Back in the 1970s, Hikkaduwa was Sri Lanka’s bona fide hippie hangout. Today the town is firmly on the tourist trail – a typical beach destination for a budget holiday, which comprises lazing on the sand and soaking up the sun. Hikkaduwa is also popular with young, independent travelers who are drawn to the nightlife and surf. The area boasts four popular surf breaks; conditions for surfing are best from November to April. There is also a range of other activities that can be enjoyed here, such as diving, snorkeling, visiting the nearby turtle hatchery or taking a boat trip on Hikkaduwa Lagoon, situated just east of the town.
The Coral Sanctuary, at the northern end of the beach, has been an attraction for generations, and was declared a national park in 2002. Unfortunately, it has been a victim of the elements as well as of its own success.
The coral reef was badly affected by bleaching in 1998 and was damaged further by debris from the 2004 tsunami. Over the years it has also been ravaged by pollution, dynamite fishing, harvesting of the coral for lime and by people walking on the reef.
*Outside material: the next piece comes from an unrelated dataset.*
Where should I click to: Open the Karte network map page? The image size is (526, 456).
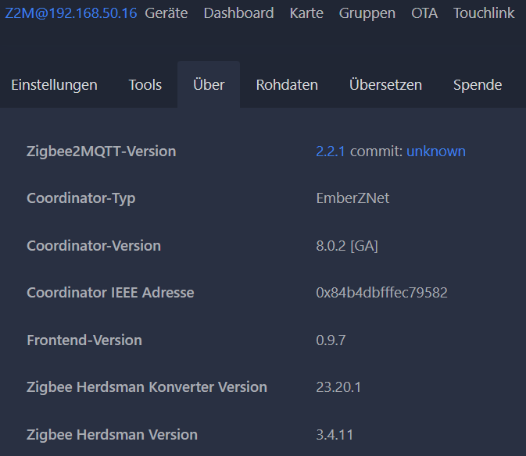[306, 13]
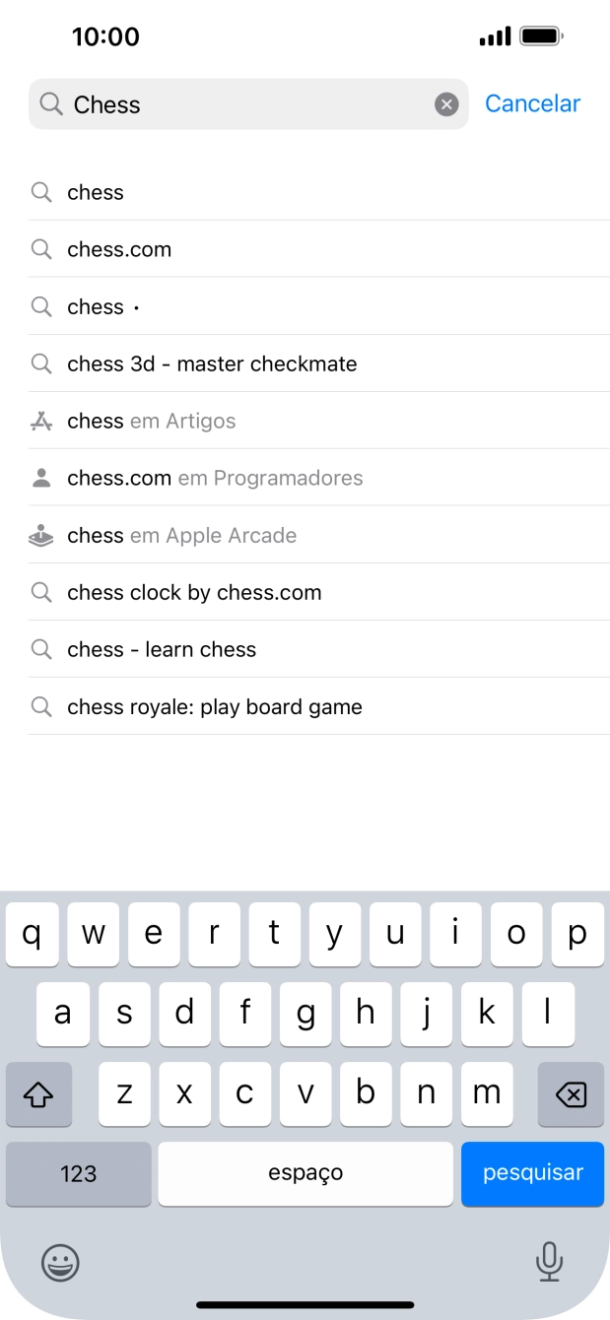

Although most of the coral is now dead, there are certain areas where it is beginning to recover. Visitors can observe the coral from a glass-bottomed boat trips are offered everywhere in Hikkaduwa but these are largely unregulated and the boats can damage if they bump against it. A better way to explore the reef is to go snorkeling. It is a delight to spot colorful tropical fish and the occasional turtle, but keep an eye out for the hordes of boats drifting on the water above.
To the north of Hikkaduwa, at Telwatta, there is an evocative Tsunami Museum. Photographs of the disaster and exhibits on the subsequent reconstruction efforts are on display here.
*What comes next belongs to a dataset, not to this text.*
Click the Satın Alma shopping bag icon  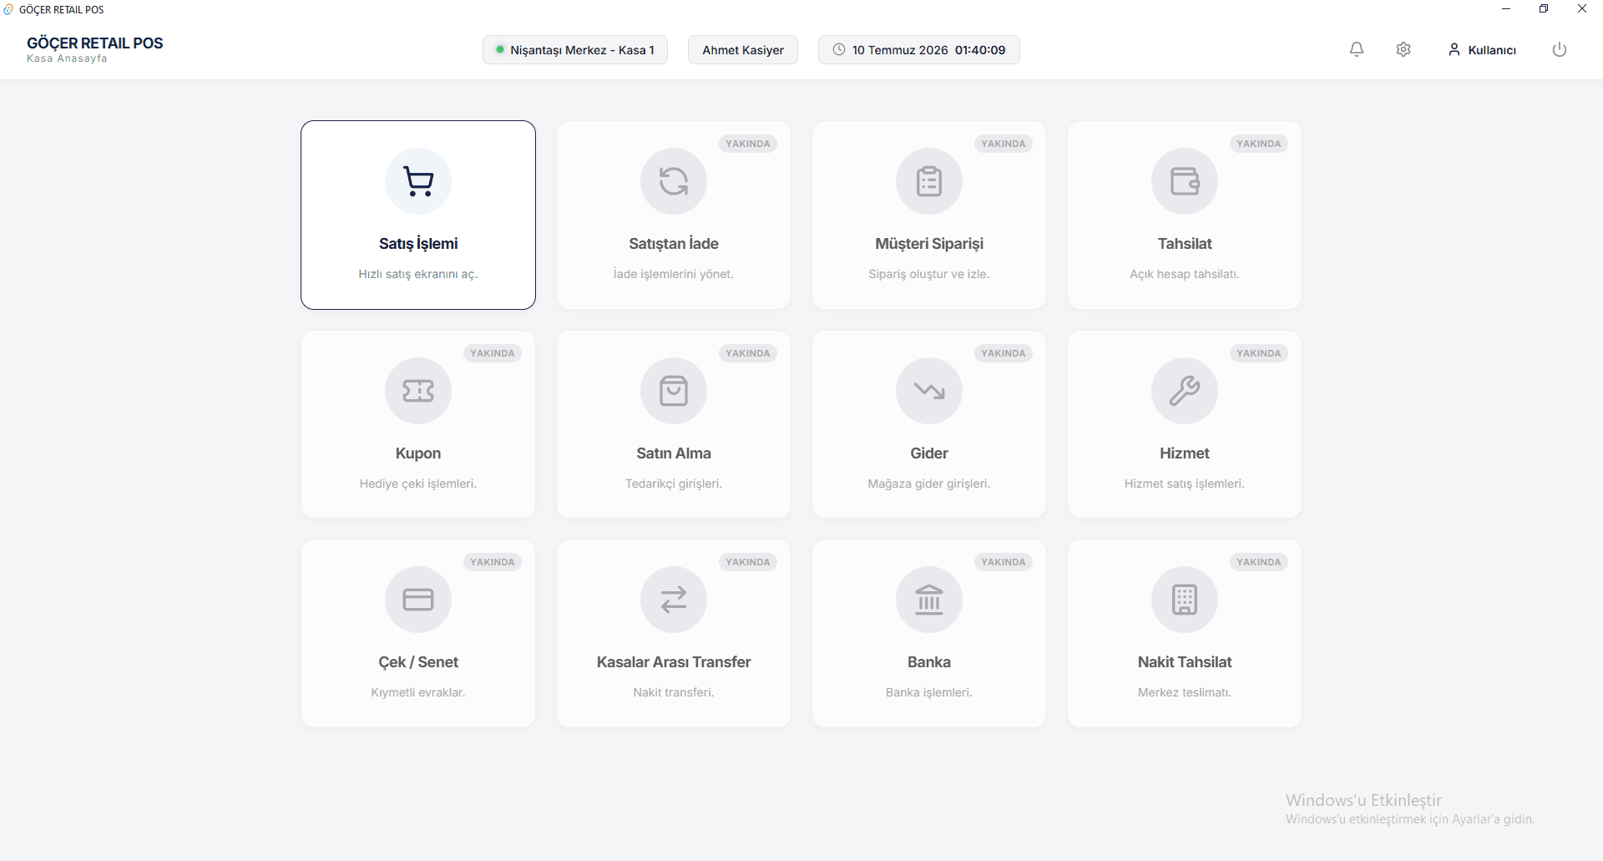[674, 391]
Although a lively town, Hikkaduwa bears signs of rife and unchecked development. An unbroken succession of shops, restaurants, hotels and guesthouses are sandwiched between the busy main road and the beach, which erosion has reduced to a narrow strip of sand. However, newer and relatively pristine tourist destinations, such as Wewala, Narigama, Thiranagama, and Dodanduwa, have cropped up south of the town. Things are quieter and more spread out in this places and it is possible to find restaurants and accommodation options to suit all budgets.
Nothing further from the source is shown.